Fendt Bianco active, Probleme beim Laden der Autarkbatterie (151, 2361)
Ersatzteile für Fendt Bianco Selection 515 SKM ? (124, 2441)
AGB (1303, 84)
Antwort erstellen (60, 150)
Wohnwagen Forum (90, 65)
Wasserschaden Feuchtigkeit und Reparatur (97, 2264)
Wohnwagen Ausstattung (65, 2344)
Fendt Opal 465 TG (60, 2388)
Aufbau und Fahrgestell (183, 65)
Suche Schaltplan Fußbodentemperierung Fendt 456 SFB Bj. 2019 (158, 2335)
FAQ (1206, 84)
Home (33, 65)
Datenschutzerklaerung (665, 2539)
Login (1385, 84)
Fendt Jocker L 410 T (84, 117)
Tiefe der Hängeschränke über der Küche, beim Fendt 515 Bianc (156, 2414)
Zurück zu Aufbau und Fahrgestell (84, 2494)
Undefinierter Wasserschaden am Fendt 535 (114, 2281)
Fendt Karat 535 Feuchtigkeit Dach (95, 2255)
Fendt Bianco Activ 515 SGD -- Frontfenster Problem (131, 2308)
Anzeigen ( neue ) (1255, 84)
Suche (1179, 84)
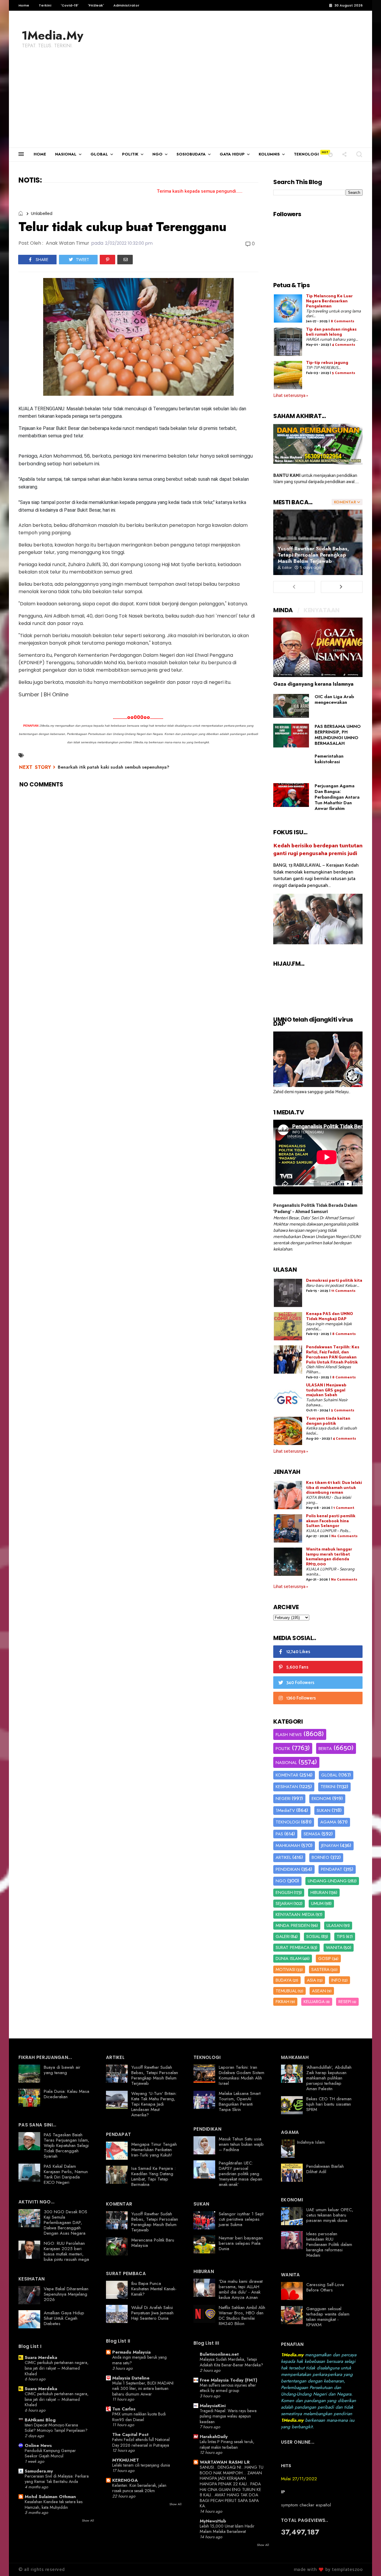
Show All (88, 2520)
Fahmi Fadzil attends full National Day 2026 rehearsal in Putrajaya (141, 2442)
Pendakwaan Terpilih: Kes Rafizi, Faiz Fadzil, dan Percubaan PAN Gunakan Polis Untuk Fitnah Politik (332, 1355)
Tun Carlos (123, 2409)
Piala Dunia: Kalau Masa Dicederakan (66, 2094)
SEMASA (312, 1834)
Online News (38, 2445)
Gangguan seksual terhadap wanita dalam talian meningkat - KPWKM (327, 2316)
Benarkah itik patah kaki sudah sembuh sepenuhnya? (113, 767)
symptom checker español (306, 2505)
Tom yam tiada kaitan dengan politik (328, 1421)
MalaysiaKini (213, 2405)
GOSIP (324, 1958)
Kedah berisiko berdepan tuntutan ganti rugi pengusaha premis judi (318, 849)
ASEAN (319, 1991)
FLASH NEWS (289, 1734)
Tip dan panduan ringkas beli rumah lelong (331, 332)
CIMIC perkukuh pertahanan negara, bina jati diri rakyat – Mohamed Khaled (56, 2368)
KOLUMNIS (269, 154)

### ACTIVITY
Beginning at the line that holds "MalaysiaKini (213, 2405)", copy every line through the end of the entries exactly as given, and only those lines.

### EXERCISE ANSWER
MalaysiaKini (213, 2405)
GOSIP (324, 1958)
Kedah berisiko berdepan tuntutan ganti rugi pengusaha premis judi (318, 849)
ASEAN (319, 1991)
FLASH NEWS (289, 1734)
Tip dan panduan ringkas beli rumah lelong (331, 332)
CIMIC perkukuh pertahanan negara, bina jati diri rakyat – Mohamed Khaled (56, 2368)
KOLUMNIS (269, 154)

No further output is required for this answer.